Objective:
Reproduce each of the items below word for word, leaving out the pictures.

(Entries on target coordinates)
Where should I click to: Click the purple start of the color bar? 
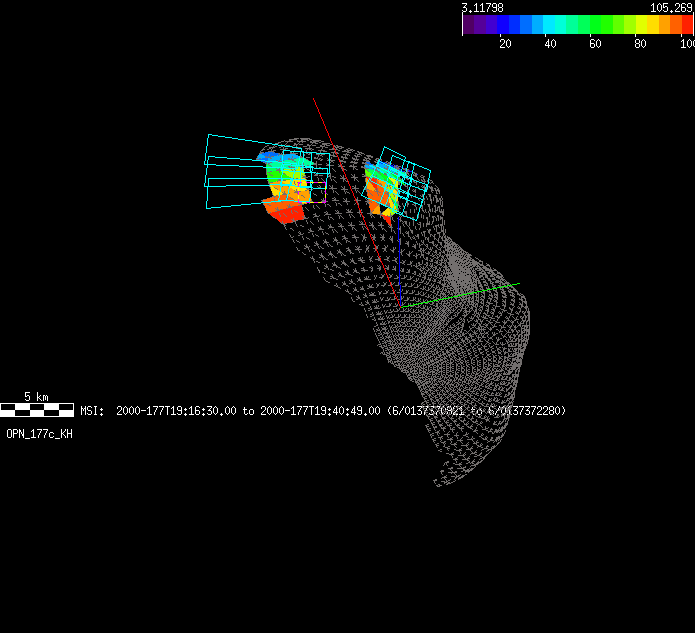click(x=470, y=25)
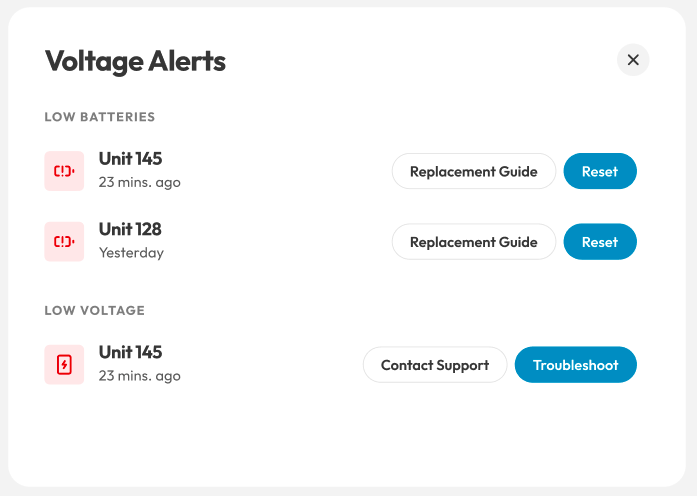Click 23 mins. ago under Low Batteries
The width and height of the screenshot is (697, 496).
[140, 182]
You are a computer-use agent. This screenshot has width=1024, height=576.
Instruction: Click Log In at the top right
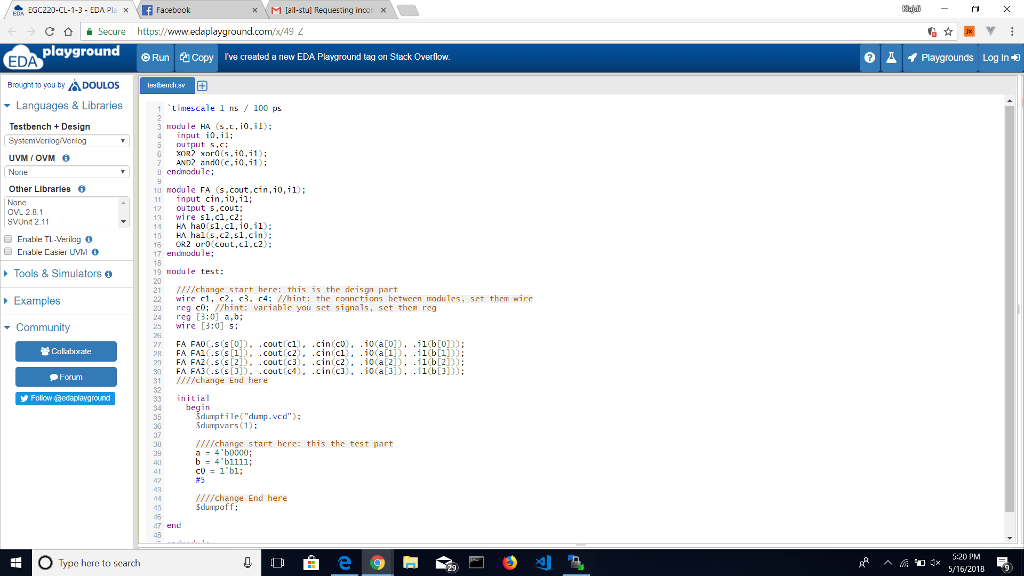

Task response:
Where should I click to: Click the purple start of the color bar? 
click(x=470, y=25)
Click 23 mins. ago under Low Batteries
The width and height of the screenshot is (697, 496).
[140, 182]
You are a computer-use agent. This screenshot has width=1024, height=576.
Instruction: Click Log In at the top right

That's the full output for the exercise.